The increase in deferred contract revenue of $3.7 million was
principally due to a payment from Kaken Pharmaceutical Company, Ltd.
associated with achieving future milestones in the commercialization of the
Company's FIBLAST -TM- bFGF product in Japan.
The increase in additional paid-in capital of $4.8 million was the
result of the write-up of the Company's equity investment in Guilford,
incentive compensation stock payments and proceeds from the exercise of
employee stock options.
The unrealized gain on securities of $0.6 million at June 30, 1995
represents the difference between the cost and market value of the Company's
marketable securities on that date. The $2.9 million increase from December
31, 1994 to June 30, 1995 was the result of a reduction in market interest
rates which took place during the first six months of the year.

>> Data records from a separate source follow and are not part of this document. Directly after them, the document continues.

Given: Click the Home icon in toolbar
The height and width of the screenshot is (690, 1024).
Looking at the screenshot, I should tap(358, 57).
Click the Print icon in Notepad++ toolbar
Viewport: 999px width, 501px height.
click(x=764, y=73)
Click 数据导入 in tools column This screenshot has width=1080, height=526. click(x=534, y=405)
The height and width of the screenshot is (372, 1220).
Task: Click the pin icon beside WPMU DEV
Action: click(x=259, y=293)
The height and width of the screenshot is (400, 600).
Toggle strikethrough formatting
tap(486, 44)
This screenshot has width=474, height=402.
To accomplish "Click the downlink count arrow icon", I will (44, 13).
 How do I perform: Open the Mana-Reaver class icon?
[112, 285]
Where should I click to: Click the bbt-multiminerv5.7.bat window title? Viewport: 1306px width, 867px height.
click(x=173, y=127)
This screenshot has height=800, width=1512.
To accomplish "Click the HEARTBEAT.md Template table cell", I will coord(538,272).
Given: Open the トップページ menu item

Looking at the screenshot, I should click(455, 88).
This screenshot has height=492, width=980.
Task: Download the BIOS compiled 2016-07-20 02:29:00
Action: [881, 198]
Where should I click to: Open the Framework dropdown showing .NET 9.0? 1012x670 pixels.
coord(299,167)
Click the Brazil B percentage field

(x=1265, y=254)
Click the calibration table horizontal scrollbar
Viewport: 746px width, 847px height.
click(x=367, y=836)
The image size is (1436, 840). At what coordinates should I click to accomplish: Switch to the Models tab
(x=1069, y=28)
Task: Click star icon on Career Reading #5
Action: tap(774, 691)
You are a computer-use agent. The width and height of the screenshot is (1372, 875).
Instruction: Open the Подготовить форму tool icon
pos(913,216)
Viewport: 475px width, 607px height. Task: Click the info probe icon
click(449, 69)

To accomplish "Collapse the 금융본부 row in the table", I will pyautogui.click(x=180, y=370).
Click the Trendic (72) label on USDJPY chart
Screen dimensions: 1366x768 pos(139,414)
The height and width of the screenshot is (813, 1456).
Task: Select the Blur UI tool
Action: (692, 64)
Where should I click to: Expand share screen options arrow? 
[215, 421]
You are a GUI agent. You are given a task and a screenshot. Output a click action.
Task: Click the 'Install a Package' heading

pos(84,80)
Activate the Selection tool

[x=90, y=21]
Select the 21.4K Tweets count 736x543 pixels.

The Company's cash resources of $93.5 million at June 30, 1995,
together with revenues from product sales, collaborative agreements and
interest income, will be used to fund current and new clinical trials for
proprietary products under development, to support continuing research and
development programs and for other general purposes. The Company believes its
cash resources will be sufficient to meet its operating and capital
requirements for at least the next two years.
The Company has experienced net operating losses since its inception
and expects to continue to incur losses for at least several more years. The
Company's ability to achieve and sustain profitability will depend upon a
number of factors, particularly the success and timeliness of its product
development, clinical trial, regulatory approval and product introduction
efforts. Other contributing factors will be the Company's success in
developing new revenue sources to support research and development programs and
its success in marketing and promoting the SB Products, HALDOL Decanoate and
any other third-party products that may be in-licensed by the Company.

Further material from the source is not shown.